Cape Lookout National Seashore’s Visitor Center offers an accessible area for dark sky viewing, where events are often hosted by the Crystal Coast Stargazers group. Photo credit: Alex Gu

HARKERS ISLAND, N.C. — The National Park Service (NPS) and the International Dark-Sky Association (IDA) proudly announce Cape Lookout National Seashore is certified as an International Dark Sky Park. This certification recognizes the exceptional quality of the night skies of the park and the opportunities it provides for astronomy-based experiences for park visitors. Cape Lookout National Seashore is the first Atlantic coastal International Dark Sky Place in the NPS to receive this certification.

“We are proud to include Cape Lookout National Seashore into our International Dark Sky Places Program. Not only do they serve as another exceptional National Park Service unit that understands and is fully committing to dark-sky efforts, but they also visibly demonstrate the balance between using light efficiently and coexisting with the natural, nocturnal environment with their lighting decisions.

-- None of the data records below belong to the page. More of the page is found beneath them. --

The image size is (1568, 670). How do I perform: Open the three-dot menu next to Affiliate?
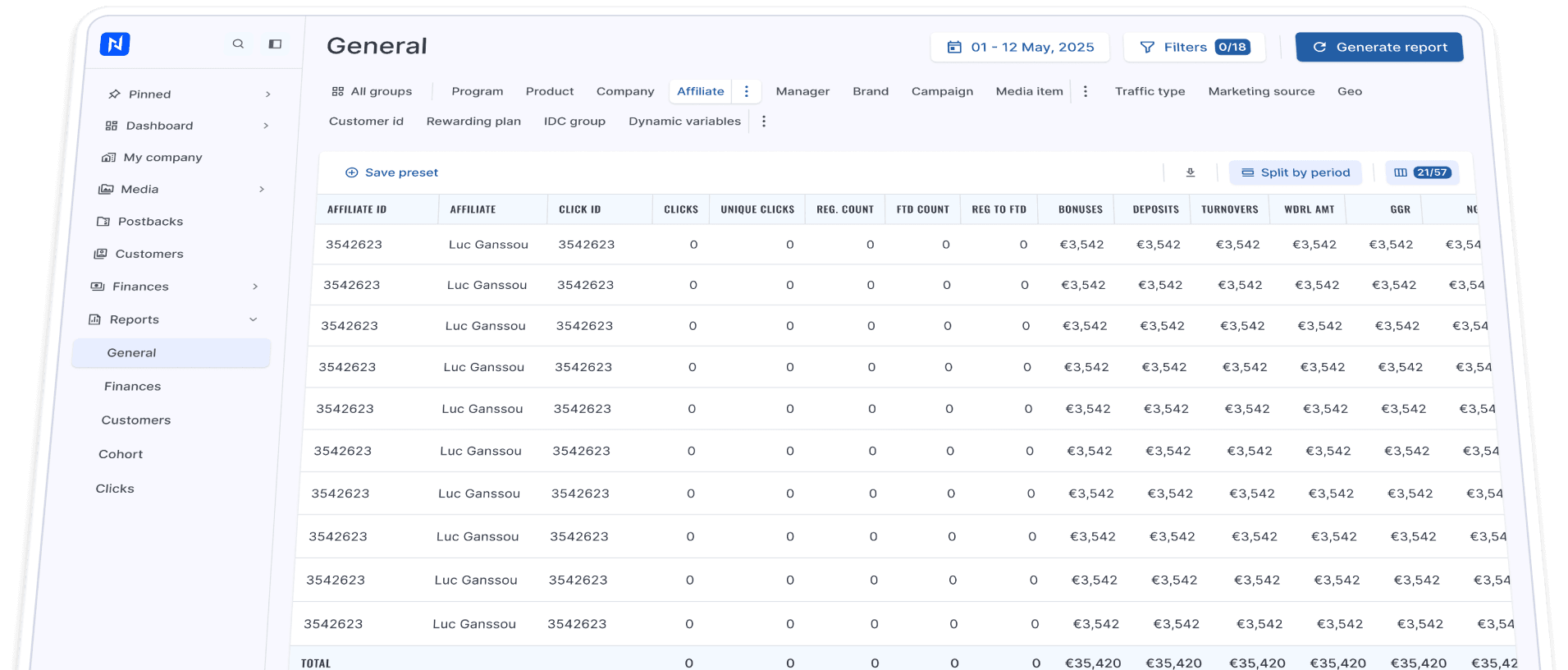point(747,91)
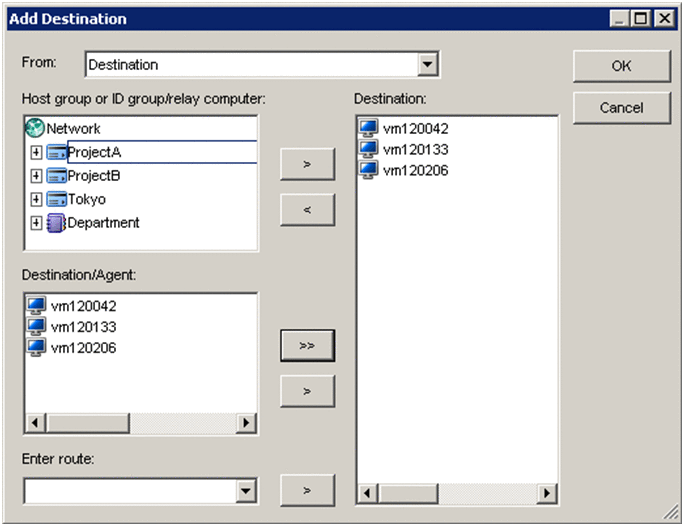Select vm120042 computer icon in Destination/Agent list
Viewport: 685px width, 529px height.
(x=37, y=307)
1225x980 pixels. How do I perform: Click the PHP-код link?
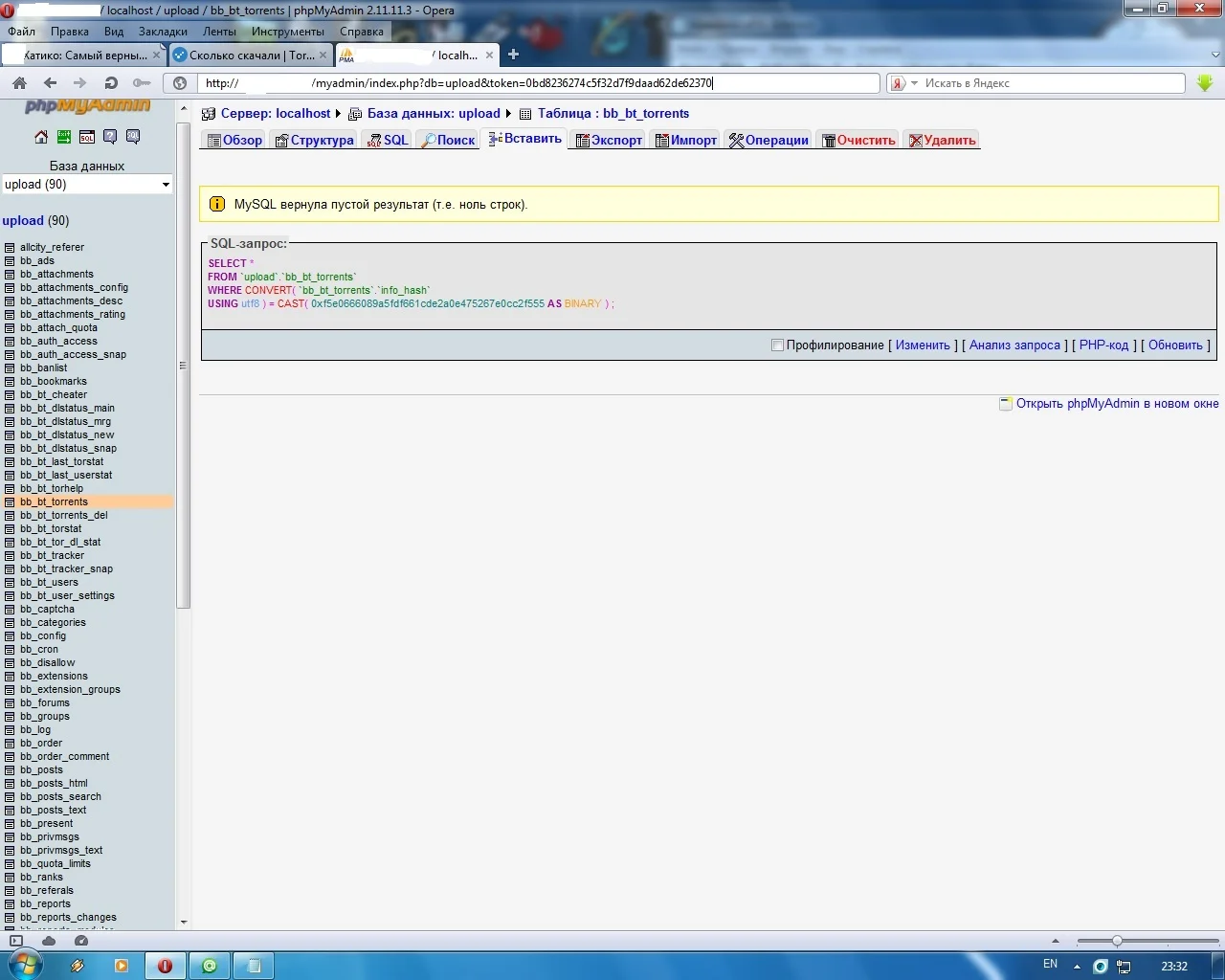point(1104,345)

While the majority of the Park’s lighting is dark-sky friendly, the demonstration is most notable with the IDA Fixture Seal of Approval fixtures using adaptive controls at the Core Sound Museum and Heritage Center,” stated Ashley Wilson, Director of Conservation with the IDA.

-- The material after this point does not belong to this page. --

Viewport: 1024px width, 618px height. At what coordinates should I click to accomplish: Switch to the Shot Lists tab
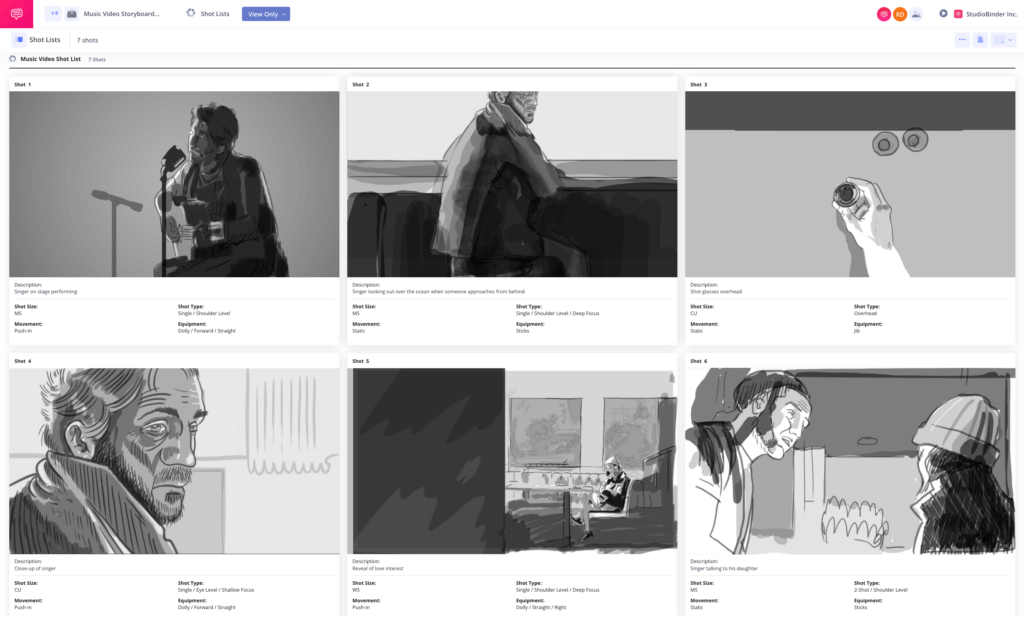pos(215,13)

“This certification is both an honor for our community and recognition of the unique values that make this park a national treasure,” said Jeff West, Superintendent of Cape Lookout National Seashore. “Embarking on this project helped me remember the wonder and amazement I felt going into the night sky as a child.  The possibilities I imagined then are still there, dwarfing life’s daily demands when put into perspective.  Maybe we all need a little star gazing right now.”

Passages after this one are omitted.